:: TEXT UNDER STUDY ::
————

STEM CELL THERAPY FAQs
What’s the latest science on Parkinson’s and adult stem cell therapy?
>> DR. MARC PENN: For Parkinson’s disease, there’s a lot of excitement about stem cells, and they really get divided into two focuses. One is replacing the substantia nigra, the lost neurons in the brain that cause Parkinson’s. The other is adult stem cell therapy, which are trying to minimize the inflammation around the substantia nigra that is ultimately killing those cells and trying to activate neural progenitor cells or the stem cells of the brain to try and replace some of those cells.
How can stem cell therapy improve Parkinson’s symptoms?
>> DR. PENN: The thought is that by giving adult stem cells, they’re able to minimize the inflammation around the substantia nigra, which minimizes the progression of the Parkinson’s disease. They also activate the neural progenitor cells in the brain or the brain stem cells that can then be recruited to the site of tissue injury, where they may replace the lost substantia nigra cells or support the cells that have survived so that there’s better dopamine release and better overall function.
What is the treatment like for Parkinson’s?

————

:: RECORDED DATA ::

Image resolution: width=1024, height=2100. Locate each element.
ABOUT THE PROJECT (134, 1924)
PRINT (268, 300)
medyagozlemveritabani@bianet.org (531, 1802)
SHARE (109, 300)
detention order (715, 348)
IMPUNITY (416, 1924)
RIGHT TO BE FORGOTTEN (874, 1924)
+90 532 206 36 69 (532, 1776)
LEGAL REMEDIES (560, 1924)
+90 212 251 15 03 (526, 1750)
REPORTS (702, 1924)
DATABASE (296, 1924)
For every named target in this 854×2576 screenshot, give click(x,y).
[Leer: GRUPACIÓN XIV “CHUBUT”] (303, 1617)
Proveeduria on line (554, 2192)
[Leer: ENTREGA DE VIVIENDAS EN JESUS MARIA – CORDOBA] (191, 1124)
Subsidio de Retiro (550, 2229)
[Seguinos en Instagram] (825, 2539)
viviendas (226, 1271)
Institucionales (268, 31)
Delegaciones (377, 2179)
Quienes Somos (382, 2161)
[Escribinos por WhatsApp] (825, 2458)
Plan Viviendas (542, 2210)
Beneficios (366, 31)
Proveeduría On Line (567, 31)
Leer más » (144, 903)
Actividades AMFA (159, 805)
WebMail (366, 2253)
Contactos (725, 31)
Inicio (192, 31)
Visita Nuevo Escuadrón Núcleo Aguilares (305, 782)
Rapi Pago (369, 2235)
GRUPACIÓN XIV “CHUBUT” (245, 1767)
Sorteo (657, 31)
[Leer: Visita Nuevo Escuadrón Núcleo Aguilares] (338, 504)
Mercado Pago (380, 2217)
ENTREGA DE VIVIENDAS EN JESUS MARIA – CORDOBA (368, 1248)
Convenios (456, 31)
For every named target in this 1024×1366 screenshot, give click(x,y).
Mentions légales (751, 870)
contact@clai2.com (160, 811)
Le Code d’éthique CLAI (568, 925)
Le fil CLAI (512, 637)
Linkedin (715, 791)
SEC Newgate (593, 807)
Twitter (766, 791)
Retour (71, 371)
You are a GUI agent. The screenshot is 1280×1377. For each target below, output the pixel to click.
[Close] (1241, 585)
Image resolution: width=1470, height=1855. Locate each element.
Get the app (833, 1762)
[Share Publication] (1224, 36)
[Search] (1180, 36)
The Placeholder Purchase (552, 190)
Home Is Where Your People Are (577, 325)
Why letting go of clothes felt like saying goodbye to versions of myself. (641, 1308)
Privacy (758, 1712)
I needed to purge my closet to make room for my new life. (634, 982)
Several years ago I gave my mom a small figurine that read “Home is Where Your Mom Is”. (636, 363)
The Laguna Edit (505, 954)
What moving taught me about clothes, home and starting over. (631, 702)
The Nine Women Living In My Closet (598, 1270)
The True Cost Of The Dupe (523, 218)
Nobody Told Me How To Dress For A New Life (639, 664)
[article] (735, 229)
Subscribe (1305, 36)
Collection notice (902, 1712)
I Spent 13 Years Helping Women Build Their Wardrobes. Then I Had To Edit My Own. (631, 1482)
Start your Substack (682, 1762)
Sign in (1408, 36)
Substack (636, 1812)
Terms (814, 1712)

————

:: ASSIGNMENT 1 ::
List every question that the stem cell therapy FAQ above asks, word for word.
:: ASSIGNMENT 2 ::
Reproduce the passage of the stem cell therapy FAQ above that begins at the words "How can stem" and stops after the words "like for Parkinson’s?".

:: PROBLEM SOLUTION 1 ::
What’s the latest science on Parkinson’s and adult stem cell therapy?
How can stem cell therapy improve Parkinson’s symptoms?
What is the treatment like for Parkinson’s?

:: PROBLEM SOLUTION 2 ::
How can stem cell therapy improve Parkinson’s symptoms?
>> DR. PENN: The thought is that by giving adult stem cells, they’re able to minimize the inflammation around the substantia nigra, which minimizes the progression of the Parkinson’s disease. They also activate the neural progenitor cells in the brain or the brain stem cells that can then be recruited to the site of tissue injury, where they may replace the lost substantia nigra cells or support the cells that have survived so that there’s better dopamine release and better overall function.
What is the treatment like for Parkinson’s?